Y no estoy hablando de cosas materiales, que también. Es cierto que en estos tiempos que nos tenemos que apretar el cinturón hasta ahogarnos, porque a este paso ya no habrá agujeros en el mismo, los sueldos se han recortado y por lo tanto los gastos también. Pero cuando pienso que la crisis afecta a los niños lo digo en el sentido afectivo.
En estos duros días que corren en los que un papá normal llega a casa con un nuevo recorte de sueldo; la paga hace tiempo que es inexistente; a una mamá como cualquiera de nosotras la obligan a trabajar más horas por amor al arte; el paro sobrevolando el hogar familiar al acecho de alguna nueva víctima. Los ánimos no están muy positivos que digamos.
Y a todo esto se suma que el sábado aquella familia sufrida va a hacer la compra semanal, lo básico, claro está, que no estamos para florituras, y observa con una mezcla de sorpresa y obligada resignación, que la fruta, los cereales y los alimentos indispensables en general han vuelto, otra vez, a subir de precio.
Ropa, ya casi que mejor recuperamos aquella práctica ancestral del remiendo y nos agarramos al siempre efectivo rodillo de la tienda de los veinte duros para quitar las bolillas de los jerseys, que no estamos como para renovar el vestuario.
Y seguimos. Porque mientras los sufridos papás intentan hacer auténticos trucos de magia o ejercicios básicos de trilero, para que los euros del monedero se multipliquen a lo milagro bíblico, tienen que oír las vocecillas de sus hijos, que claro, no entienden el por qué de tanto cambio drástico en sus vidas, que preguntan por qué hoy no se compran natillas y los cereales poco menos que hay que contarlos o por qué no hemos ido a la zapatería a comprar esas bambas tan chulas que tiene mi amigo fulanito y sin las cuales seré el hazmereir del colegio.
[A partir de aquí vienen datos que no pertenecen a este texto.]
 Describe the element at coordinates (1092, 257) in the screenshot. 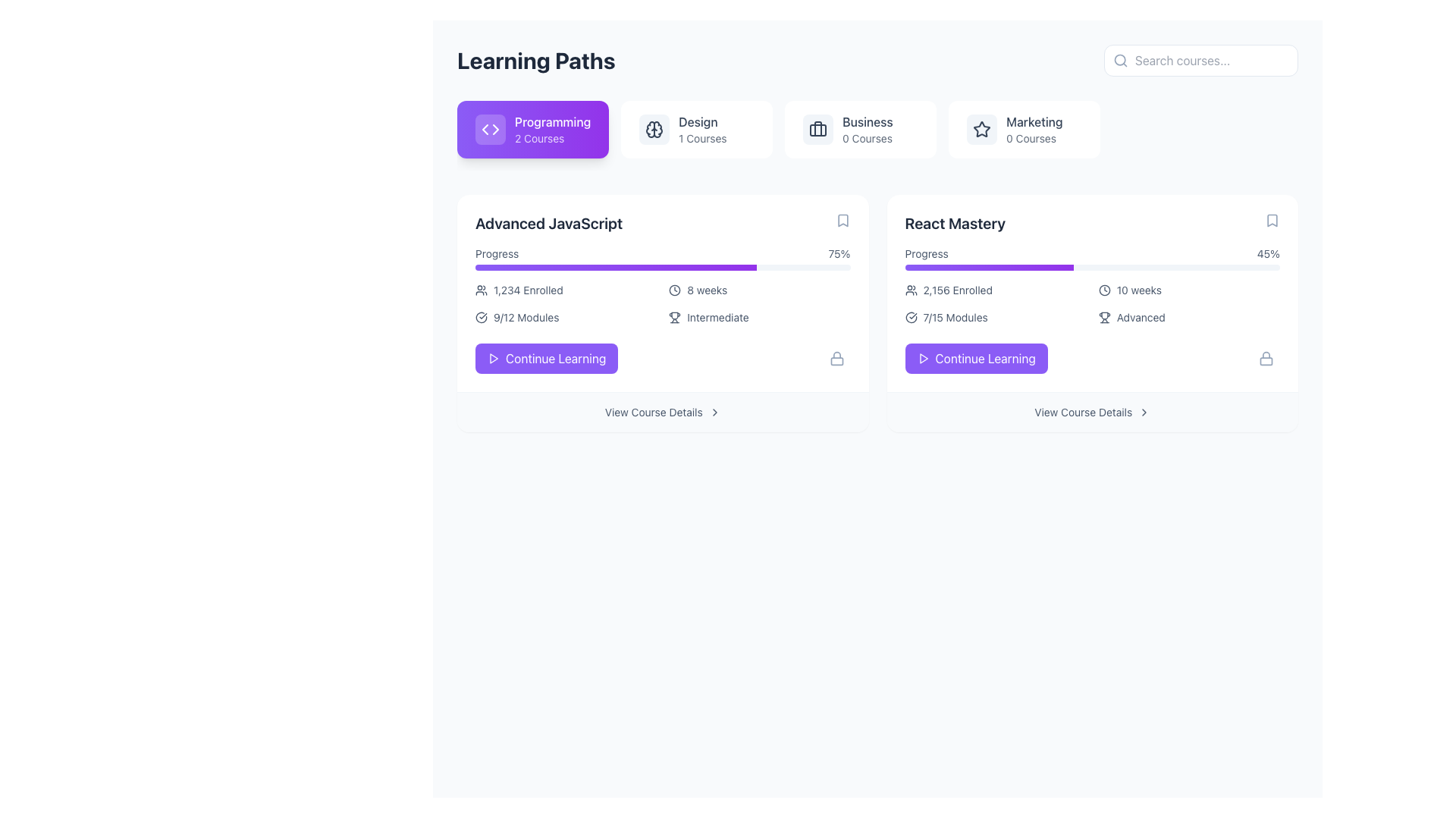

I see `progress percentage from the progress bar labeled 'Progress' which shows '45%' on the right side, located within the 'React Mastery' course card` at that location.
Tampoco nos olvidamos de aquellas visitas a la pediatra que cuando por fin nuestros pequeños se han ganado su confianza ha desaparecido sin dejar rastro por causa de unos señores infames que se llaman "recortes". O la cada vez más pésima educación que reciben en la escuela, que, aunque ellos no sean muy conscientes, el tiempo les hará ver la cruda realidad.
Total, que ante este panorama estereotipado pero que por desgracia, muchos de nosotros nos veremos identificados con alguno de sus aspectos, creo que es muy humano que ni papá ni mamá lleguen a casa con ganas de sentarse en el suelo a jugar a indios y vaqueros. Centrarse en intentar compartir la felicidad de tus hijos en estos tiempos de incertidumbre y amenaza constante se hace realmente muy difícil. Hace tiempo ya os hablaba de la conexión que tienen nuestros hijos con nuestro estado de ánimo. Pues ahora, más que nunca, hemos de hacer el esfuerzo porque nuestras preocupaciones no traspasen la barrera de esa inocencia infantil que, por desgracia, tiene una fecha de caducidad cada día más cercana.
Los niños no son tontos y se enteran de todo. Y aunque pueden aceptar y quizás también sea una buena lección de vida que tiene que aprender a sobrevivir sin esas bambas supersónicas y que porque coma una manzana no va a ser menos feliz que con una natilla, no creo que se merezcan sufrir las angustias de sus padres. No es justo que tengan que ver cómo de repente todo cambia, incluso el ánimo de papá y mamá que ya no están para puzzles o muñecas. Porque cada vez se hace más difícil sonreír con la que está cayendo.